# Start of RAW DATA
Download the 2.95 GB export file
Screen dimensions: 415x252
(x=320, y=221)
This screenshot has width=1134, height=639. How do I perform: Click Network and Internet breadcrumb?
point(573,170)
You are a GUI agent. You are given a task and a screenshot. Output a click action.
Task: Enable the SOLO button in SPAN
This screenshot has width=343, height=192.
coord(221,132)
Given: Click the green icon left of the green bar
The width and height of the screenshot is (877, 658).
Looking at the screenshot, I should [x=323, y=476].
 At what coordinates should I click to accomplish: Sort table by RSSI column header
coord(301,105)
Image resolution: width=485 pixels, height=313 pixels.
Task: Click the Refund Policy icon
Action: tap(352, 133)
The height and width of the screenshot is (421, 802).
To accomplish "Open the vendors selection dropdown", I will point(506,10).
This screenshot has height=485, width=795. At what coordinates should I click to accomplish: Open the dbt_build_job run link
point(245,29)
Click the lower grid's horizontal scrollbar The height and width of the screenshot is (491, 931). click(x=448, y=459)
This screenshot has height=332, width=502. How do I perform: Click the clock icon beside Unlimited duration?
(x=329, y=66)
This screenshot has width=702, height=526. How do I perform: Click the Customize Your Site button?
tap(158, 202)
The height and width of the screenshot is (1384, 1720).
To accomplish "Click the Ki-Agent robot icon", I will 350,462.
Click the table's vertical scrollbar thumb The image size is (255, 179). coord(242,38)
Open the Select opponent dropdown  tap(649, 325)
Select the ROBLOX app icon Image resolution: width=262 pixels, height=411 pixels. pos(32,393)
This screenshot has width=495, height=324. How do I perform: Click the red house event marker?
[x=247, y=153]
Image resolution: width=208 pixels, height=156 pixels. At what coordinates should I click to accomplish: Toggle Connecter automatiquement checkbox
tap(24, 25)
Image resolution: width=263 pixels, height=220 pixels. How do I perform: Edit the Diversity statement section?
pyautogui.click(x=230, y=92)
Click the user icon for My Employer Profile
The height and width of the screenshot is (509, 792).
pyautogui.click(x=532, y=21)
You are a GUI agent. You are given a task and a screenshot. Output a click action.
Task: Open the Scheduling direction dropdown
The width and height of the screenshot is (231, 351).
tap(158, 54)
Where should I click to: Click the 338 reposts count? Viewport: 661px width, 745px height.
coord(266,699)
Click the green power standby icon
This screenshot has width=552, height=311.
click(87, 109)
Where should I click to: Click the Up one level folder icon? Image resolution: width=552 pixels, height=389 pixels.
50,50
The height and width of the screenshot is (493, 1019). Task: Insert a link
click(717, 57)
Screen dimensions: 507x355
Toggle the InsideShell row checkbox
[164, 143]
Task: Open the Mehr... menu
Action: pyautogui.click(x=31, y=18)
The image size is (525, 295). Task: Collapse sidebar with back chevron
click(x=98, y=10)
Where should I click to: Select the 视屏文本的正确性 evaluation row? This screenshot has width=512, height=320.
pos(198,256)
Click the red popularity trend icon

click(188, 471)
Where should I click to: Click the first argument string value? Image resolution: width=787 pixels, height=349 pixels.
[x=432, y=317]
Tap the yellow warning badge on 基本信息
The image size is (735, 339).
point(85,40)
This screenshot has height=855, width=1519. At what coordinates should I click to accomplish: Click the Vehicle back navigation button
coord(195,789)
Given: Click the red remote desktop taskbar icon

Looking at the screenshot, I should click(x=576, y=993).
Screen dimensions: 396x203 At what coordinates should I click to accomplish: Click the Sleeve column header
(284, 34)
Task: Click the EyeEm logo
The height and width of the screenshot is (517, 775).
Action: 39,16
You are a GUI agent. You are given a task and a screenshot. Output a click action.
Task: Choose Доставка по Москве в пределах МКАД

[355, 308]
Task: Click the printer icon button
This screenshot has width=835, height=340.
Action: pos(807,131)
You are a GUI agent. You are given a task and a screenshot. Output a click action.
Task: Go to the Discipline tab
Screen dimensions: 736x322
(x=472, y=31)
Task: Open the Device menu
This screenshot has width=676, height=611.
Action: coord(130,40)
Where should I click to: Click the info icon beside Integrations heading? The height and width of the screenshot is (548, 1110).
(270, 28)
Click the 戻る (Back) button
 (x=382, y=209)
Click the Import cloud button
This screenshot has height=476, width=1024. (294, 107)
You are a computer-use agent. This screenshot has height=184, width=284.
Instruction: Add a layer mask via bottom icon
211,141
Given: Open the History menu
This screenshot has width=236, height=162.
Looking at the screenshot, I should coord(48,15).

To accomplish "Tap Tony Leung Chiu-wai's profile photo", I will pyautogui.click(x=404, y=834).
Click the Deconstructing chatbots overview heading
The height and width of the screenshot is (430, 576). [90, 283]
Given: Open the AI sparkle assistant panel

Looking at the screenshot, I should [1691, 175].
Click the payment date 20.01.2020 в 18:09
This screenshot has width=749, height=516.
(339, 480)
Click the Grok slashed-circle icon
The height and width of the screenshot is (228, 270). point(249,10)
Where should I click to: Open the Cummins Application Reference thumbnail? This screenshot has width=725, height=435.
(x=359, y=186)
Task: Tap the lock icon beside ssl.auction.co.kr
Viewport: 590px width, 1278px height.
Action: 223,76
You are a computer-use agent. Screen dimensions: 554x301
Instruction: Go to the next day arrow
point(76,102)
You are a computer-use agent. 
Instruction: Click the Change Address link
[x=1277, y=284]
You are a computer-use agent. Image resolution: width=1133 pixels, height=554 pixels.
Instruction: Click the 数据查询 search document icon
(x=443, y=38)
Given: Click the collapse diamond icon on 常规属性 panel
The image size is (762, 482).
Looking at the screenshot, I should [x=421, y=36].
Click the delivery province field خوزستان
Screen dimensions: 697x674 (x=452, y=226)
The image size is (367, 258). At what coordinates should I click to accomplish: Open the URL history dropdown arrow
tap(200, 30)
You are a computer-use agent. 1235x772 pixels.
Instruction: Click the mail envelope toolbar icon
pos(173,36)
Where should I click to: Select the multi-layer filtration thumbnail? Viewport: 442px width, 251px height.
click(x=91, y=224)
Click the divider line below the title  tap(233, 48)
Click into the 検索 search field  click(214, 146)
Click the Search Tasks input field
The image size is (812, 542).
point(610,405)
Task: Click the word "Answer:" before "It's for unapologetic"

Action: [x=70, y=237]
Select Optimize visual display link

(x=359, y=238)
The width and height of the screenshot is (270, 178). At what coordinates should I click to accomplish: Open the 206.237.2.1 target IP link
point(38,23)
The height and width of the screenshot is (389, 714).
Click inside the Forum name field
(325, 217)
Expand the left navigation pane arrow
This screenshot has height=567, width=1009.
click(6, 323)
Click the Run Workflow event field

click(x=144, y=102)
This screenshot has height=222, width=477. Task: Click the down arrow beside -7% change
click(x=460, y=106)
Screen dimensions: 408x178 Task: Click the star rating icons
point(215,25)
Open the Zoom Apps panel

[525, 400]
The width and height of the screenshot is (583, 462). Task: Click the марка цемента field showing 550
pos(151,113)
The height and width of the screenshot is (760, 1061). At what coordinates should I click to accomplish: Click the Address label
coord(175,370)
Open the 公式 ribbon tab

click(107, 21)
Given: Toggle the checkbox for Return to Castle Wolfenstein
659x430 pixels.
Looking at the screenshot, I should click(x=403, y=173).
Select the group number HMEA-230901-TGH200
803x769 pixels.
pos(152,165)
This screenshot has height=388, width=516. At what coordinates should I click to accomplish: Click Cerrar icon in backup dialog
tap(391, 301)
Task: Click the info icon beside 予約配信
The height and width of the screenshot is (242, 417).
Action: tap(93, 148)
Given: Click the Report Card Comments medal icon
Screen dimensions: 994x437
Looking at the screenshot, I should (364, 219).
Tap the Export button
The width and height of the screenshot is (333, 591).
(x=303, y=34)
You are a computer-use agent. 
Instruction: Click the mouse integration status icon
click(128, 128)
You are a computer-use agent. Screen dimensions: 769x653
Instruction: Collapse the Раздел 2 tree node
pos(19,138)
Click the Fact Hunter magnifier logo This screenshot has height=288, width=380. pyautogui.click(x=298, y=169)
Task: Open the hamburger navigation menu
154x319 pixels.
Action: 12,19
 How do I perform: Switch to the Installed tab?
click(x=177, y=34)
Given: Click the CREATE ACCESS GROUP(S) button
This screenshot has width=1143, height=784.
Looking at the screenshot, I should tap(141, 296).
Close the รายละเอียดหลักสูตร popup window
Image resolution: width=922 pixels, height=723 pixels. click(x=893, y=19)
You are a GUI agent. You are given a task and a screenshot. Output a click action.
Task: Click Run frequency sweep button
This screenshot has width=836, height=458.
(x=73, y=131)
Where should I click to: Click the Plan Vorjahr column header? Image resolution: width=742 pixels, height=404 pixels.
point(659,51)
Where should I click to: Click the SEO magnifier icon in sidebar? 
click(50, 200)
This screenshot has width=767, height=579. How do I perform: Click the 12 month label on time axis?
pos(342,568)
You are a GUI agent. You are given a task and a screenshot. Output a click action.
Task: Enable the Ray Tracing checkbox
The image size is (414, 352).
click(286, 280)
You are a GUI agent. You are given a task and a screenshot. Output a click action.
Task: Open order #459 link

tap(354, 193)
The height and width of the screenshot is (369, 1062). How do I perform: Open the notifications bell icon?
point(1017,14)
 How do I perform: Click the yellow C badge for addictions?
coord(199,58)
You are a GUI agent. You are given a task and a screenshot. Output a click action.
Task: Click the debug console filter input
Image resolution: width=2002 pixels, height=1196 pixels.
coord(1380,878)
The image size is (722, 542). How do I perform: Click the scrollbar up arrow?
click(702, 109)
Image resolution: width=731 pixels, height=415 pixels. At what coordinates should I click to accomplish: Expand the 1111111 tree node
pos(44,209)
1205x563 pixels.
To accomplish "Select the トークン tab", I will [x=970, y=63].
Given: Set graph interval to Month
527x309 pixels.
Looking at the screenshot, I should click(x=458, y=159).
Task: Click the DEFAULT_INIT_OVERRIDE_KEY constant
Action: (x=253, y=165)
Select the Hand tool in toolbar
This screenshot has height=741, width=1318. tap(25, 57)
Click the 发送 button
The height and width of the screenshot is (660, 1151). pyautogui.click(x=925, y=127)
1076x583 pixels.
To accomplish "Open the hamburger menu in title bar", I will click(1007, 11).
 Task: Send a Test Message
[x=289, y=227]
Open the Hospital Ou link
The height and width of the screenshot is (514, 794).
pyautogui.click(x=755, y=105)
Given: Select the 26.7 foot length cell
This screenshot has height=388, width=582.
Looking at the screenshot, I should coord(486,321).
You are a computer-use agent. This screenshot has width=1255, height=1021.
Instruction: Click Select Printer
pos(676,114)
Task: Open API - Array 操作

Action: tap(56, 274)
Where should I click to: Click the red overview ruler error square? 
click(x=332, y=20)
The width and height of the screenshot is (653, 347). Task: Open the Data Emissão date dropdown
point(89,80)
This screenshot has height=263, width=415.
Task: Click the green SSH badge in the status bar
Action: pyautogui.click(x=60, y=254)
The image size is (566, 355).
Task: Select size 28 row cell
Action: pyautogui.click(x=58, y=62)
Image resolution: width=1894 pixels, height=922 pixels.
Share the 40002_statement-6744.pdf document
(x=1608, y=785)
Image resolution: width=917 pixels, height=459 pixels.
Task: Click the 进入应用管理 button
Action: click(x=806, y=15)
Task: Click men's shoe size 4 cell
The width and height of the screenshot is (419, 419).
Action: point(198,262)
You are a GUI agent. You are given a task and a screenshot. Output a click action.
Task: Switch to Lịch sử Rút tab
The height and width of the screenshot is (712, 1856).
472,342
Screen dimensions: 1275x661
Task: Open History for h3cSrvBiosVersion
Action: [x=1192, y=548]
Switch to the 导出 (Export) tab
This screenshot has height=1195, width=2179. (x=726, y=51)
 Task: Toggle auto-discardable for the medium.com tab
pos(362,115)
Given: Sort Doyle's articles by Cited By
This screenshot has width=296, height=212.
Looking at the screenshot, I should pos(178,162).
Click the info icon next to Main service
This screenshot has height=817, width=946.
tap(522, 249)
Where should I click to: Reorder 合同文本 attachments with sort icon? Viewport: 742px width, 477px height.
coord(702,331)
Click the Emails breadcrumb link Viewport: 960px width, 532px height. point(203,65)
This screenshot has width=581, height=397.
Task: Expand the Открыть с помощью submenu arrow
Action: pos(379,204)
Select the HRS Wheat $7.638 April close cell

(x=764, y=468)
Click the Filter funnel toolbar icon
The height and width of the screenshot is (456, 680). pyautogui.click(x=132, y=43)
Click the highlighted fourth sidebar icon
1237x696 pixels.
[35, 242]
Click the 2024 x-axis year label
# End of RAW DATA
Rewrite the records from the start through the line containing "tap(158, 202)", inclusive, switching every "How do I perform" to "How can I do" and leaving everything else unchanged.

Download the 2.95 GB export file
Screen dimensions: 415x252
(x=320, y=221)
This screenshot has width=1134, height=639. How can I do: Click Network and Internet breadcrumb?
point(573,170)
You are a GUI agent. You are given a task and a screenshot. Output a click action.
Task: Enable the SOLO button in SPAN
This screenshot has width=343, height=192.
coord(221,132)
Given: Click the green icon left of the green bar
The width and height of the screenshot is (877, 658).
Looking at the screenshot, I should [x=323, y=476].
 At what coordinates should I click to accomplish: Sort table by RSSI column header
coord(301,105)
Image resolution: width=485 pixels, height=313 pixels.
Task: Click the Refund Policy icon
Action: tap(352, 133)
The height and width of the screenshot is (421, 802).
To accomplish "Open the vendors selection dropdown", I will point(506,10).
This screenshot has height=485, width=795. At what coordinates should I click to accomplish: Open the dbt_build_job run link
point(245,29)
Click the lower grid's horizontal scrollbar The height and width of the screenshot is (491, 931). click(x=448, y=459)
This screenshot has height=332, width=502. How can I do: Click the clock icon beside Unlimited duration?
(x=329, y=66)
This screenshot has width=702, height=526. How can I do: Click the Customize Your Site button?
tap(158, 202)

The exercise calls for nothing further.